I´m having issues shooting at angles.

When shooting downhill, my arrows are hitting right, and the opposite when shooting uphill!

A typical shot at 30 yards with 30-40 degree angle, will put my arrows 4-5 inches off center. Grouping are fine.


Shots feel fine when executed. peep and scope are aligned, bubble level in sight are fine. What am I doing wrong?

I have no issues when shooting on level ground.

I thought about 3. axis, but if that was off, wouldn´t my arrows hit the same side both up and downhill? 

Could it be any major issues with my shooting form? could canting the bow be the issue?

have anyone any idea what I´m doing wrong here, or what I can try to identify the issue?


(bow is a VXR 31.5, HHA kingpin 3510 sight)


----------



## Huntinsker (Feb 9, 2012)

icarus1 said:


> Hi!
> I´m having issues shooting at angles.
> 
> When shooting downhill, my arrows are hitting right, and the opposite when shooting uphill!
> ...


No. The third axis is the "door hinge" of the sight. Moving it forwards and back makes the left/right ends of the level swing forwards or backwards and when you tip up hill, one side will be high and then that same side will be low when pointing down hill. The bubble will move to the opposite side up vs. down hill. 
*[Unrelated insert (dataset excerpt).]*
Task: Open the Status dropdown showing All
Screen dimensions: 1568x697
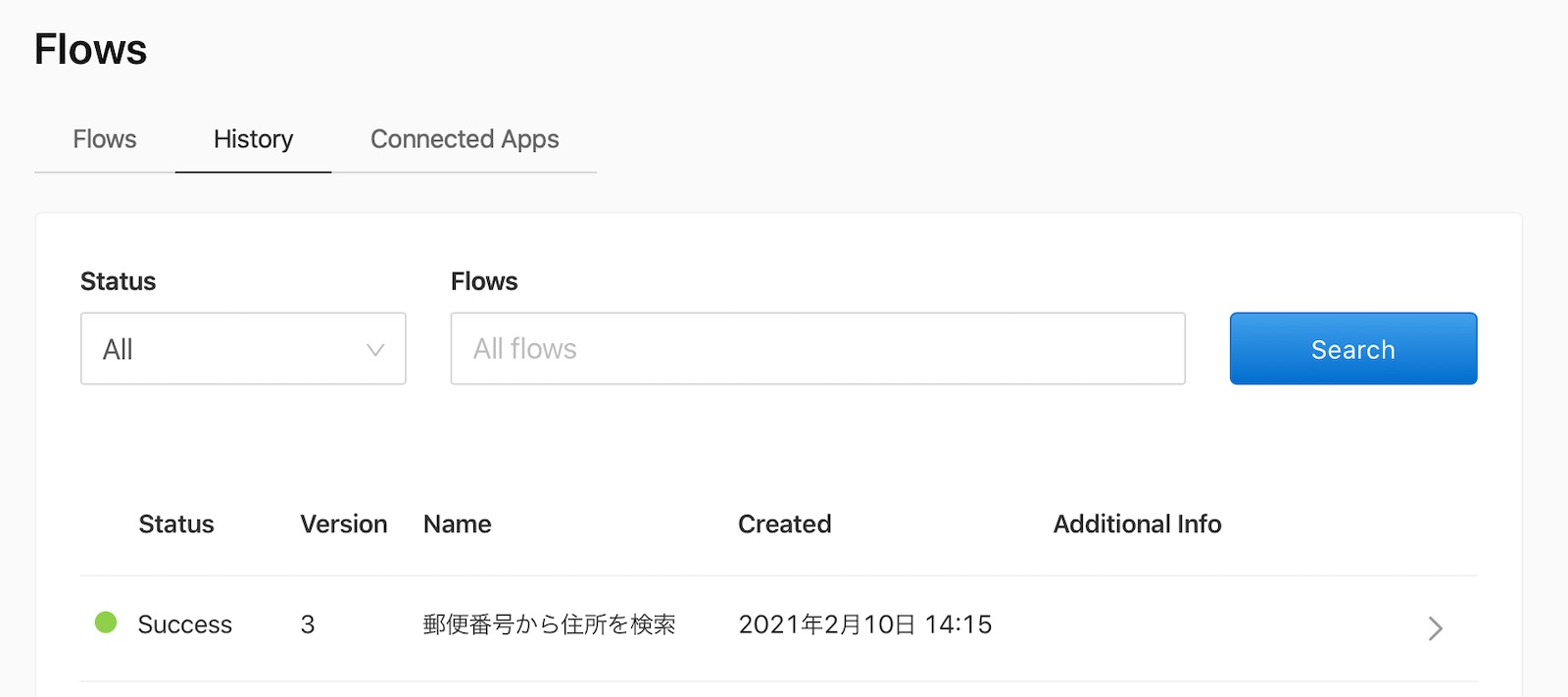Action: click(x=243, y=349)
So for your example, downhill the arrows land right which means you're canting the bow to the right because your bubble level is swung in towards you too far on the right end of the vial. The bubble buries to the right so you tip the bow to the right to raise the left side of the level to center the bubble. Opposite is happening when shooting uphill. 

Fix the 3rd axis. It matters.


----------



## icarus1 (Dec 5, 2019)

Thank you for the reply Huntisker!

Which tool is best to adjust the 3rd axis?
Brite site pro site leveler, hamskea 3rd axis level, other?
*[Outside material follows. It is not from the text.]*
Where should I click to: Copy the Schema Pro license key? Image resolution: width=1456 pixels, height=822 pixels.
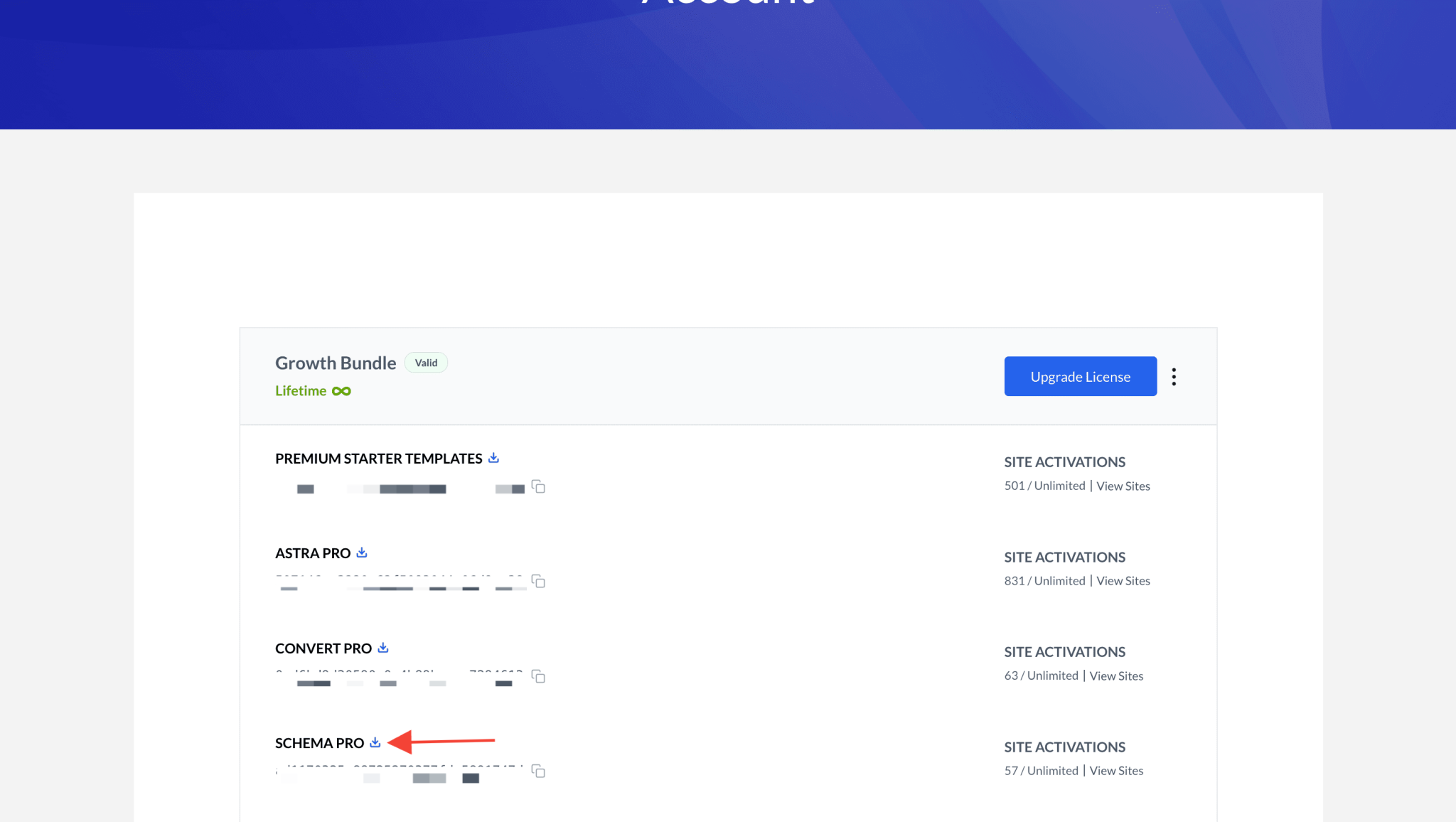point(538,771)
I´ve seen some discussions on setting 3rd axis without the bow at full draw, and downsides to this. Any inputs on the best tool to fix the issue?


----------



## hrtlnd164 (Mar 22, 2008)

I think it is easier to just shoot it in. In your case of hitting right on downhill shots, you will want to swing your scope towards you. Very small adjustments go a long ways with 3rd axis.


----------



## Huntinsker (Feb 9, 2012)

icarus1 said:


> Thank you for the reply Huntisker!
> 
> Which tool is best to adjust the 3rd axis?
> Brite site pro site leveler, hamskea 3rd axis level, other?
> ...


For it to truly be set properly, it has to be done at full draw. Your grip pressure and the torque put on by the cable guard, quite a bit on a short ATA bow with a static roller guard like your VXR 31.5, will change the 3rd axis setting as soon as the bow is drawn. 
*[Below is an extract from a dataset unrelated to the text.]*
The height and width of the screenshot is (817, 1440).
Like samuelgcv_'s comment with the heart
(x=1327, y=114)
I personally like the Hamskea tool but like hrtlnd164 said, you can shoot it in too, as long as you have a good place to do it and can be very consistent with your groups. It'll take less time with the Hamskea tool but it's kind of pricey. The nice thing about the Hamskea is that it'll help with the 2nd axis as well, which must be set prior to setting the 3rd anyway.


----------



## icarus1 (Dec 5, 2019)

Thanks everyone! Hamskea tool on the way, hope to get it all settled!


----------